The retail inflation rate galloped to a 95-month high in April at 7.8 per cent, paving the way for more policy rate hikes by the central bank even as factory output growth remained lacklustre at 1.9 per cent in March, signalling weak domestic demand.
The sharper than expected spike justified the surprise off-cycle rate hike by the Reserve Bank of India (RBI) last week by 40 basis points, with inflation remaining above the central bank’s upper tolerance limit for four consecutive months. The data released by the National Statistical Office showed the food inflation rate in April spiralled to 8.38 per cent as prices of edible oils and vegetables shot up by 17.3 per cent and 15.4 per cent, respectively.
Fuel inflation also breached the double-digit mark at 10.8 per cent in April due to rising retail prices of petrol, diesel, and cooking gas even as crude oil prices softened from March.
The second round impact of higher energy prices has become visible with transport and communication prices rising in double digits by 10.9 per cent. The services sector inflation rate rose to a 115-month high at 8.03 per cent as household goods and services (7.79 per cent) and personal care (8.62 per cent) inched up.
Suvodeep Rakshit, senior economist at Kotak Institutional Equities, said while the April headline inflation might have been the peak for the year, he did not expect the rate to go below 6 per cent for the rest of the year with prints over the next few months remaining 7-7.5 per cent.
“Over the next few months we should be focusing on movements in edible oil prices, crude oil prices, fuel price hikes, kharif minimum support price announcements, and the pass-through of input prices by companies,” he added.
The dismal performance of the index of industrial production (IIP) was led by manufacturing, which grew 0.9 per cent, while mining and electricity grew 4 per cent and 6.1 per cent, respectively.
According to the use-based classification, capital goods (0.7 per cent) growth remained subdued while infrastructure goods grew at a robust pace of 7.3 per cent. However, the output of consumer durables (-3.2 per cent) contracted for six consecutive months while consumer non-durables (-5 per cent) also shrank for the second successive month.
Sunil Kumar Sinha, principal economist at India Ratings and Research, said the pattern of growth in the IIP suggested that weak consumption demand was likely to witness more headwind in the coming months from high inflation and the reversal of the interest rate cycle, but the demand for infrastructure goods might continue due to sustained government capex spending.
“The continued weakness in capital goods does not augur well for the recovery. The hope that private corporate investment may finally pick up in FY23 may get delayed in view of the global uncertainties caused by the Ukraine conflict and its effect on the domestic economy,” he added.
D K Srivastava, chief policy advisory at EY India, said given the inflationary trends, the RBI might consider increasing the policy rate further by 50 basis points or more in one or two steps.

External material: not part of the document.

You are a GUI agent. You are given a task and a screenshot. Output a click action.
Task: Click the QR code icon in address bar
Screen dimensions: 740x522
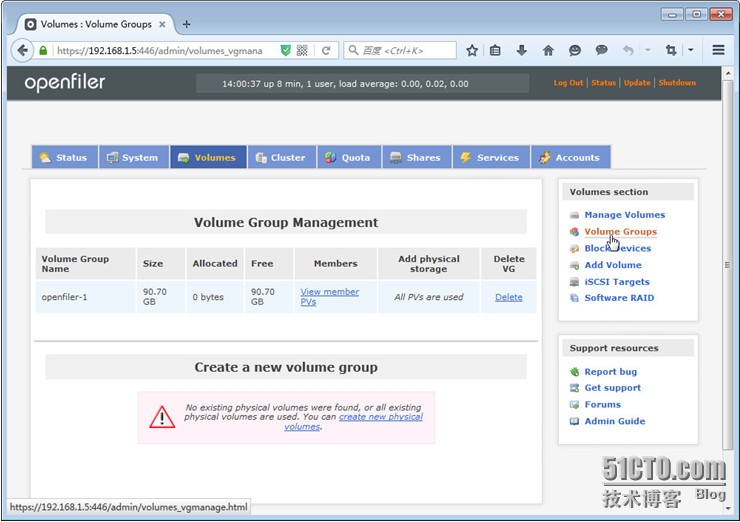coord(303,50)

“With higher interest rates, investment and growth may be adversely affected. But there may be a positive spin-off due to higher growth in taxes linked to higher nominal growth. This additional fiscal capacity may be partly used to reduce Union excise duty on petroleum products with a view to containing inflation and partly to frontload infrastructure investment in the initial months of FY23 to support growth,” he added.